Kai Krakow posted on Sun, 15 Feb 2015 12:11:56 +0100 as excerpted:

> Duncan <1i5t5.duncan@cox.net> schrieb:
> 
> Gentoo here, too. And I tried to fiddle around with the exact same issue
> some kernel versions back and didn't get it to work, so I did go with
> dracut which works pretty well for me - combined with grub2,
> multi-device detection works pretty well tho you sometimes need
> rootdelay={1,2,3} to wait up to three seconds for btrfs figure out its
> setup.
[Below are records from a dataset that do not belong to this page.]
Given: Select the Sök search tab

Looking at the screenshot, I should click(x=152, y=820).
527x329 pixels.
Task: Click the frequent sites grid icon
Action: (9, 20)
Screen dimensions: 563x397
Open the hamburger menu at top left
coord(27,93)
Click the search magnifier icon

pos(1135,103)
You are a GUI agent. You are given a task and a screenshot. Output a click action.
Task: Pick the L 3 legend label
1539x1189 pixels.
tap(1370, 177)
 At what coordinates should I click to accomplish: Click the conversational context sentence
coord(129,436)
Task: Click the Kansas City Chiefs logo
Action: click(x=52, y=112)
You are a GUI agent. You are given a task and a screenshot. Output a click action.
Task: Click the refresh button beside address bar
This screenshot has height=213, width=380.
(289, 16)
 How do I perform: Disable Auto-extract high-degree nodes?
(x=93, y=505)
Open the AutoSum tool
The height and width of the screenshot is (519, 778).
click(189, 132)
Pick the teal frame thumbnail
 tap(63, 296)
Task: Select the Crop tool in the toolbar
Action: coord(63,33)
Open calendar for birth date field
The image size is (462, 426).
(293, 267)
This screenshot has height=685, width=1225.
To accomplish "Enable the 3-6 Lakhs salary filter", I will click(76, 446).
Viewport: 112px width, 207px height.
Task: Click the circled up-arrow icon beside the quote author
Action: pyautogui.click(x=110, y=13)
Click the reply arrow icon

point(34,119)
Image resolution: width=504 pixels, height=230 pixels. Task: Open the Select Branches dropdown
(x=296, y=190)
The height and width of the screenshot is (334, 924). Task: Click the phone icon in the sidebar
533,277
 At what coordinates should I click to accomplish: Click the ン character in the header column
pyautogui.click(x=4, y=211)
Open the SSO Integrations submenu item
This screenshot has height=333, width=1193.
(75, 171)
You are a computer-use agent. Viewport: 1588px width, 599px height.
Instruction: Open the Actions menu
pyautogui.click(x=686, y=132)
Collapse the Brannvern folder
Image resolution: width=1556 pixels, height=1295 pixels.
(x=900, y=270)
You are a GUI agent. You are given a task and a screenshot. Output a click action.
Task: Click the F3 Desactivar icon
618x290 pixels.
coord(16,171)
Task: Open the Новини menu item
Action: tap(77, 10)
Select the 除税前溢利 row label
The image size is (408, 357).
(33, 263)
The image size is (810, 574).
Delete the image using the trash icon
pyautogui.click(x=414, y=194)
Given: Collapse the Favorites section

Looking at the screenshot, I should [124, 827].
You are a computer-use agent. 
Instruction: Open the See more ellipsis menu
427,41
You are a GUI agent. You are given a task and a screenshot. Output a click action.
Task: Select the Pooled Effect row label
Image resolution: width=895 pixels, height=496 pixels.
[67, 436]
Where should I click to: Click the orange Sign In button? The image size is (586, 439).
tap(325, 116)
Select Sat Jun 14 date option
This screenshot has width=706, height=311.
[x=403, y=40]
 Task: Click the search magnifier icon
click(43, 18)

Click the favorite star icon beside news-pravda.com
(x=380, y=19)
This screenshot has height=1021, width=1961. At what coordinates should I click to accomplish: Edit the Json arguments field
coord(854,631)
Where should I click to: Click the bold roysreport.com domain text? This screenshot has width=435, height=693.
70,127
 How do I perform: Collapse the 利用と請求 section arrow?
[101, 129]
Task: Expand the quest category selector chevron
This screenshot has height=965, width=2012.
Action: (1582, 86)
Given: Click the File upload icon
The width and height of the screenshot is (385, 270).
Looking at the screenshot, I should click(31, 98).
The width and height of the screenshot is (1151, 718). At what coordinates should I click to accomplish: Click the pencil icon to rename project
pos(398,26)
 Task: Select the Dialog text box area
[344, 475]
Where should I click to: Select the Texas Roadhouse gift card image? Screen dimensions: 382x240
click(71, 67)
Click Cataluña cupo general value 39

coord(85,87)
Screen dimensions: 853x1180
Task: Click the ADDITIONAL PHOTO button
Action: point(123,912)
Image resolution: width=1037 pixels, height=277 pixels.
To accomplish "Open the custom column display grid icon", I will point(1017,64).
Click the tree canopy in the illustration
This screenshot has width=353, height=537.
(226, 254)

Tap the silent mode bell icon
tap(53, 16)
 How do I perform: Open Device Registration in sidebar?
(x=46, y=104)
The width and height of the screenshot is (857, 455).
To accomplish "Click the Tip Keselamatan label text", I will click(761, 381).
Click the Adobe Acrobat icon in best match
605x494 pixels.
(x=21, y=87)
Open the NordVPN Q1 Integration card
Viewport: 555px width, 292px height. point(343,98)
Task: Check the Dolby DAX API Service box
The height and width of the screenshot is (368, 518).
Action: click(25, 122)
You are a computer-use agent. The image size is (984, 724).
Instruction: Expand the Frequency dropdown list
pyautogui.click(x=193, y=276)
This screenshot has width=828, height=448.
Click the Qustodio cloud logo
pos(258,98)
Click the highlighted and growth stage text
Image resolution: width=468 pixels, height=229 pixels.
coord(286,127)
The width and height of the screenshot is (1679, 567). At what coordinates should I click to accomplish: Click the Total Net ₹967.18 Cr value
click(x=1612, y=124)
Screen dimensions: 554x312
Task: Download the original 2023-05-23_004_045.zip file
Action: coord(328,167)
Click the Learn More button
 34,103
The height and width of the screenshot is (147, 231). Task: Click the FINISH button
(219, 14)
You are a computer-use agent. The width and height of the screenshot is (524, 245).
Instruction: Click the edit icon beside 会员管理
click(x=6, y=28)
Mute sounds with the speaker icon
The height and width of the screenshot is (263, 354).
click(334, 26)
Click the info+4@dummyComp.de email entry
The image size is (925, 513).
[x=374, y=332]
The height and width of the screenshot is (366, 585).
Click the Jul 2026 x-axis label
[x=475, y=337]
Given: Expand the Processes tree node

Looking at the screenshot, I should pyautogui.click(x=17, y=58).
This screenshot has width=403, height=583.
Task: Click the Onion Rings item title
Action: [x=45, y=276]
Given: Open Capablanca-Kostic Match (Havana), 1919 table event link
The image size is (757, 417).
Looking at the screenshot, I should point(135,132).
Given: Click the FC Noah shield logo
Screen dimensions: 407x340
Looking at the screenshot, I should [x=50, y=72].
Looks like btrfs devices are assembled with a delay by the kernel
> and at the point you try to mount one of the compound devices, if done
> too early, the kernel code cannot yet find all the other devices of the
> set. Maybe "rootwait" would also do tho I didn't tried that yet (it
> probably won't as the root device is initrd initially). It may be a
> side-effect of the kernel doing async SCSI device detection. It may be
> worth trying to turn that option of.

Interesting.  I had forgotten I had rootwait set as a builtin kernel 
commandline-option, and was about to reply that I had SCSI_ASYNC_SCAN 
turned on and had never seen problems, but then I remembered having to 
turn on rootwait.

Actually, I had tried rootdelay=N some years ago, perhaps before rootwait 
actually became an kernel commandline option, certainly before I knew of 
it.  I used it with mdraid (initr*-less) too.  But eventually I got tired 
of having to play with rootdelay timeouts, and when I came across rootwait 
I decided to try it, and that solved my timeouts issue once and for all.

So I can confirm that rootwait seems to work for multi-device btrfs as 
well, which of course requires an initr*.  But that actually might be 
dracut reading the kernel commandline and applying the same option at the 
initr* level, and thus not work with other initr*-generators, if they 
don't do the same thing.  I'm actually not sure.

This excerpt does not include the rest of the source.